Я чувствовал его в себе, когда шел на смерть, но я не мог подумать, что опять встречу его, когда придется идти на пьедестал...як одному из немногих, кто выжил.
Я видел...страх!!!
Голод — не попса!
Когда я была младшей школьницей...
Помню хлеб на столе и свечу...
Помню, как рассказывала стихотворение о мальчике, у которого пухли ноги и живот. Я тогда никак не могла понять, почему у него, горемычного, нечего есть, но у него большой живот...
КОГДА Я НЕМНОГО ПОДРОСЛА И НАЧАЛА ПИСАТЬ...
Директор школы вызвал меня в свой кабинет: «Расскажи о 9-Б, о Нине Борисовне, которая нам такое и такое рассказала, что тот класс подготовил выступление, а тот — танец. Пиши, пиши!» А я тихо: «А о голоде, когда писать?» У директора отняло речь.
В Киеве, на Печерских холмах возвышается свеча. Заходишь в подвал... Свеча...Зерно... И бабушка неистовым голосом кричит: «Ярино! Ярино! Віддайте корову!»
Я, уже немаленькая девочка, так испугалась, что с плачем убежала.

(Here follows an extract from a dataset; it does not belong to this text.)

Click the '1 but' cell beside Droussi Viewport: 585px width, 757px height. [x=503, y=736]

Господи, она же не корову любила, а жизнь...
Голодомор для меня — не раздел из учебника, а определенные моменты собственного опыта!

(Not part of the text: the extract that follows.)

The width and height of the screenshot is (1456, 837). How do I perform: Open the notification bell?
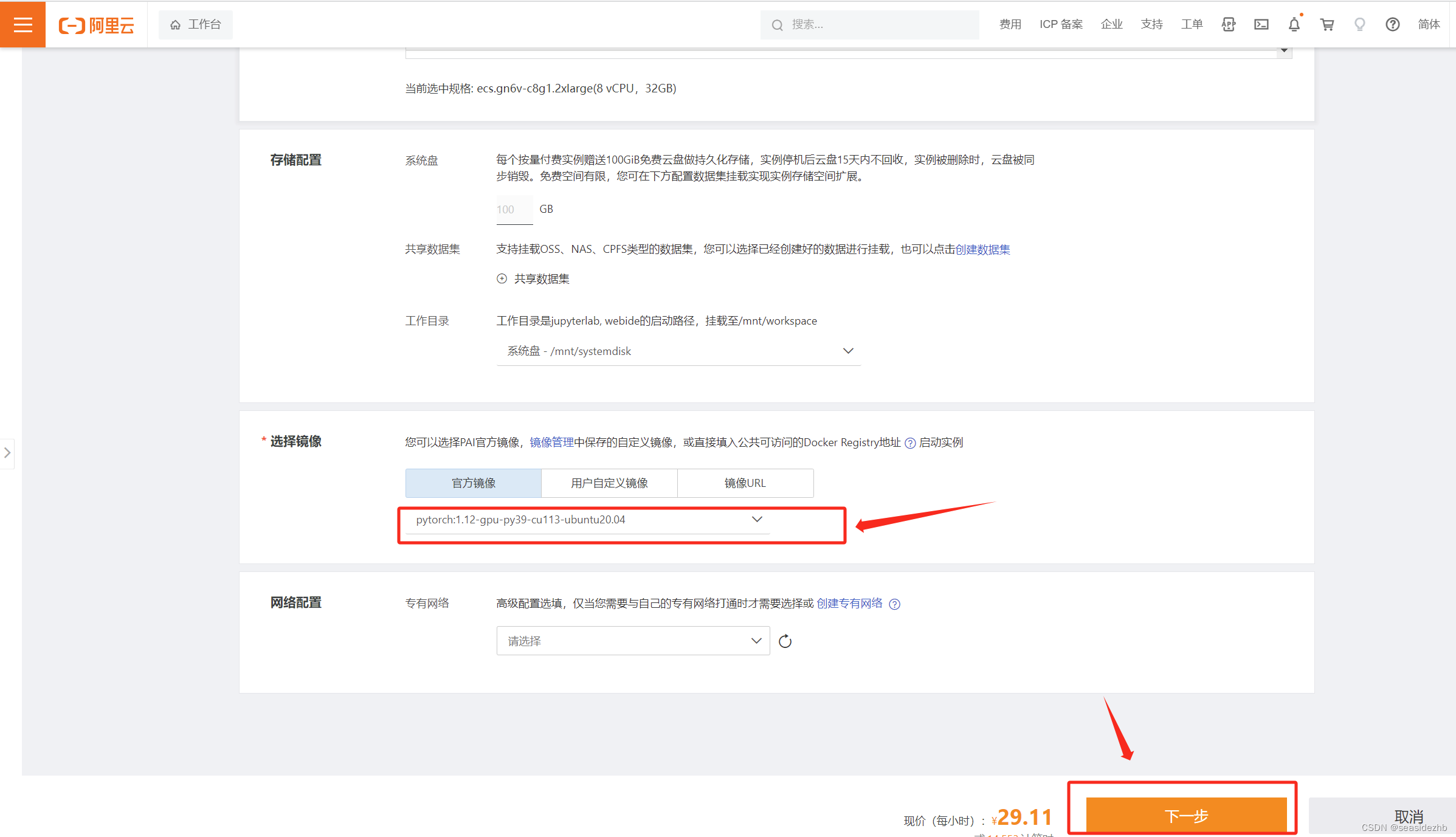coord(1294,24)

Когда Джеймс Мейс работал над проектом «Запали свічку пам’яті!», мог лишь мечтать, что в школах будут ставить целые спектакли на эту тему, но никоим образом не мог догадаться, что будут делать это те же учителя, которые когда-то выгоняли детей з церквей на Пасху.
ВСЕ ПЕРЕМЕШАЛОСЬ...
Украина живет не в пространстве Вселенной, а так, будто под куполом цирка, где есть свои акробаты, клоуны и зрители...
Когда Ющенко строил Свечу Памяти, он не знал, что впоследствии к ней будут приходить люди не помолиться за умерших, а чтобы в полуголом виде сфотографироваться с журавлями.
НА ПАМЯТЬ...
НО НЕ О ТОМ...
Дед Иван, умирая в известковой яме, вместе со своими «мертвыми» односельчанами ни о чем не думал...
Он молился. Господи, прими его душу!
А она, мать, которая зарезала троих собственных детей, не молилась. Она проклинала. Обезумевшая. Господи, прими и ее душу! Не зачти ей тот грех!
Когда пуля летела в спину Андрейки, который сорвал три колоска, она не знала, что убивает детское невинное сердце.
Не знала Америка и Европа, что погибают миллионы таких Андреек.
Никто ничего не знал.
А должен знать ТЫ!!!
Выпуск газеты №:
№57, (2011)Section
Почта «Дня»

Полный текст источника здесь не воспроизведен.